Nothing but the lines from the one including "Click status circle icon for question 1" through the last line of the entries, restated exactly, should appear in the answer; omit the pictures.
-- Provided records follows --
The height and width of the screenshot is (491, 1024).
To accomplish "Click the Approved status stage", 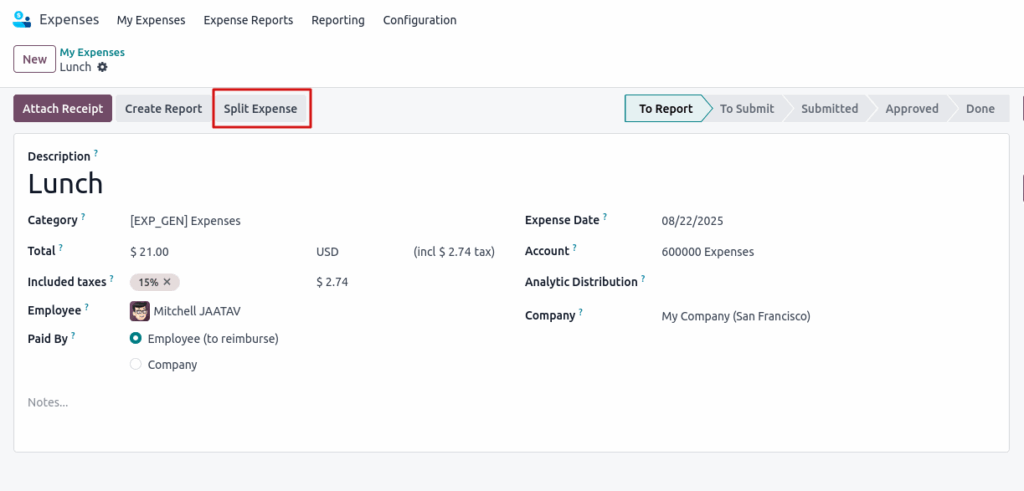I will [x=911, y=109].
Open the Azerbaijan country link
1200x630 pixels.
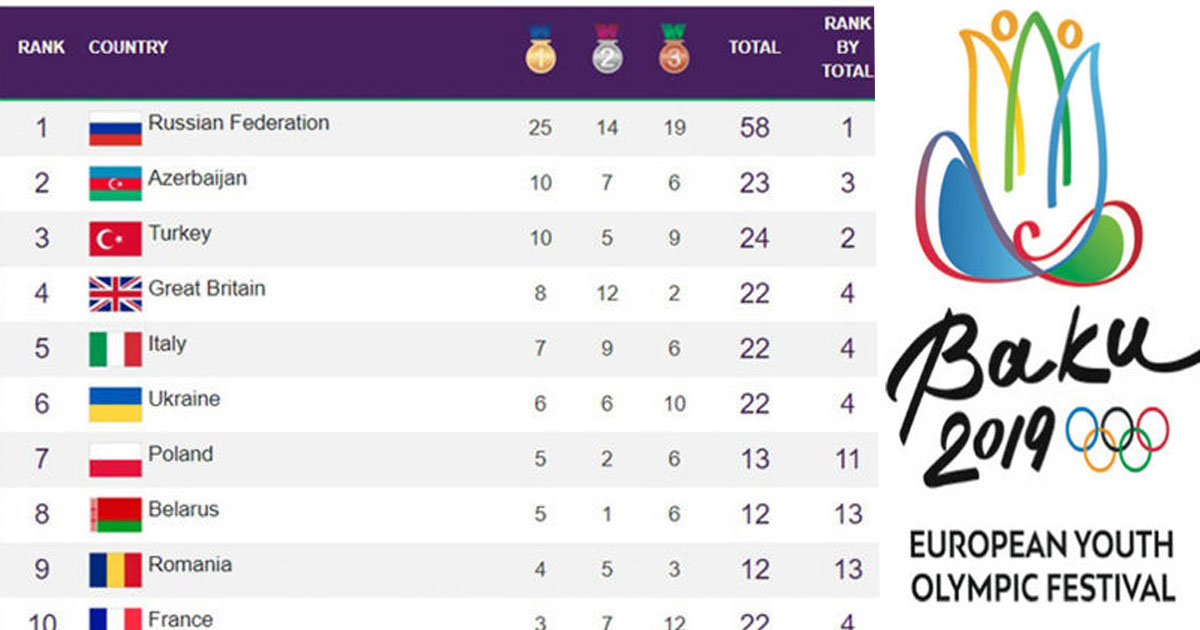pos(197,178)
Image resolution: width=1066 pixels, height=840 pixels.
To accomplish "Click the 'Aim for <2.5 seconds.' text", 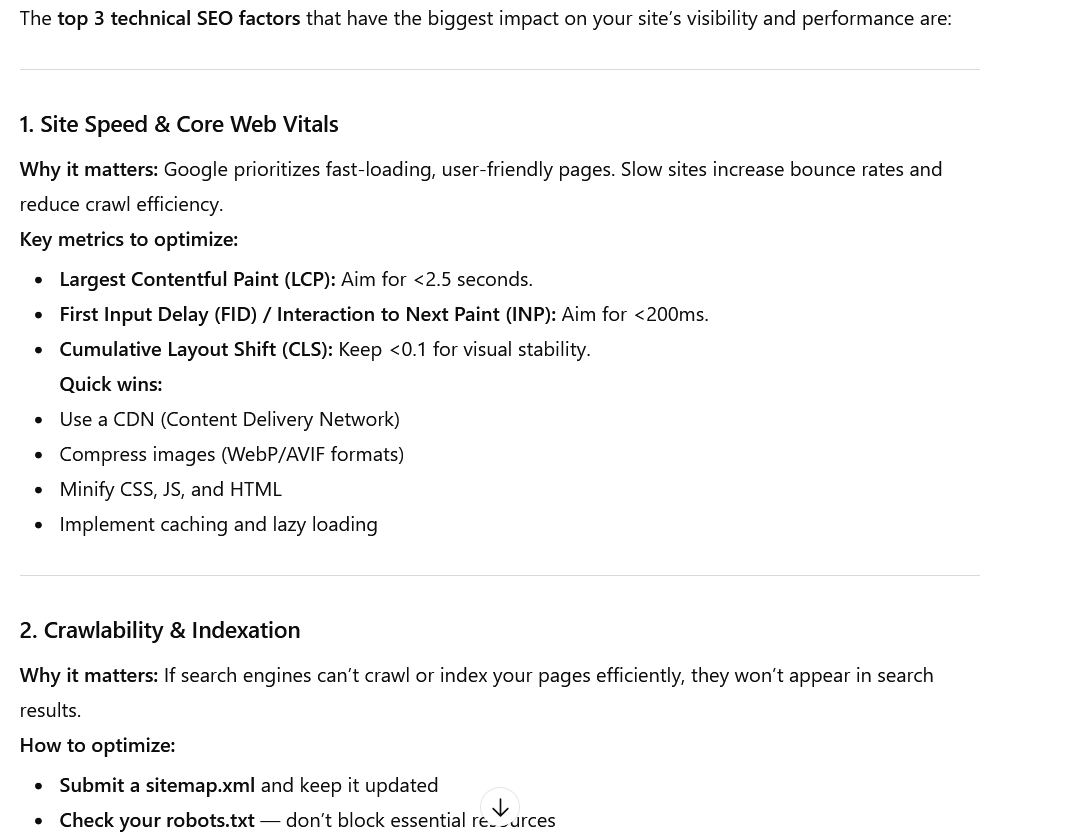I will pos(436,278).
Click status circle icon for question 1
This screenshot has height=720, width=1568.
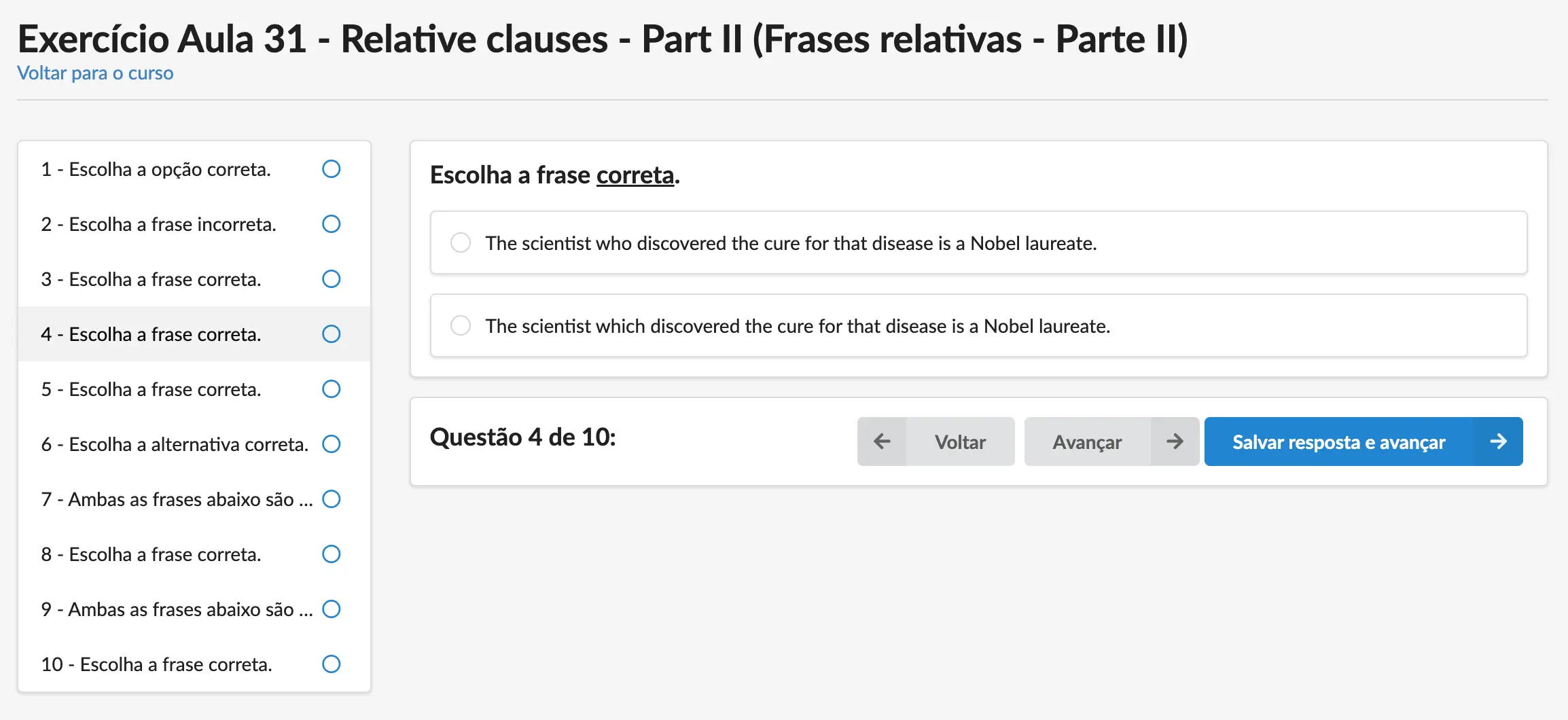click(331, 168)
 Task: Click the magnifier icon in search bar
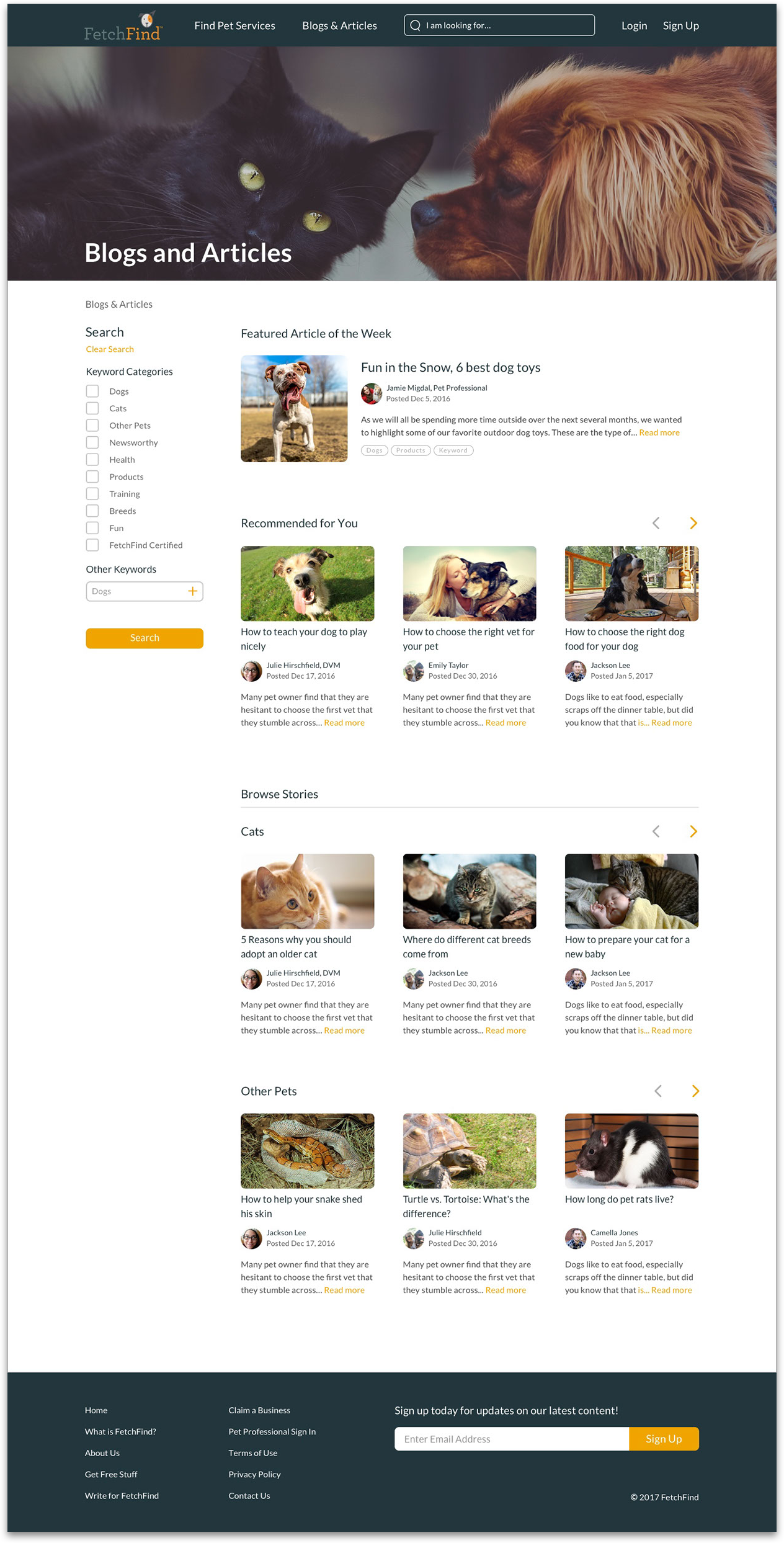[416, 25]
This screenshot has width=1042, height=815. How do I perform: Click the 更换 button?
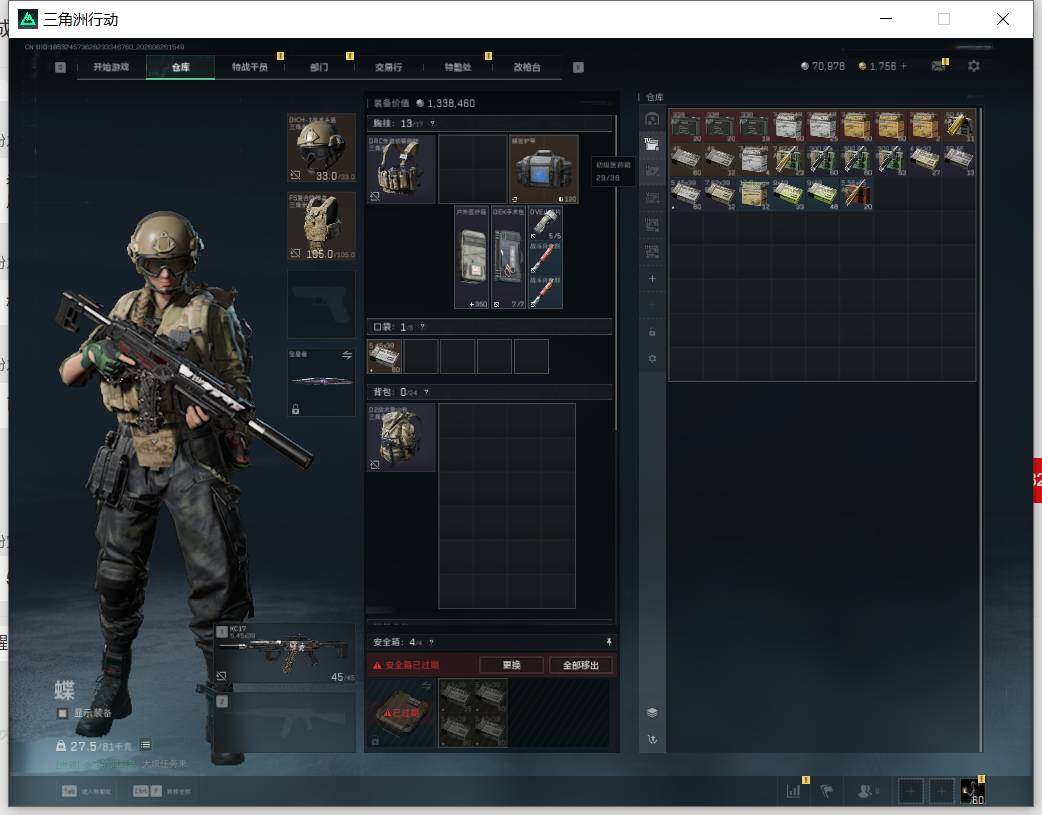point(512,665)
-- Provided records concluded --
Exercise answer |
Click status circle icon for question 1
This screenshot has height=720, width=1568.
click(331, 168)
 Task: Click the magnifier icon in search bar
[416, 25]
This screenshot has width=1042, height=815. How do I perform: Click the 更换 button?
point(512,665)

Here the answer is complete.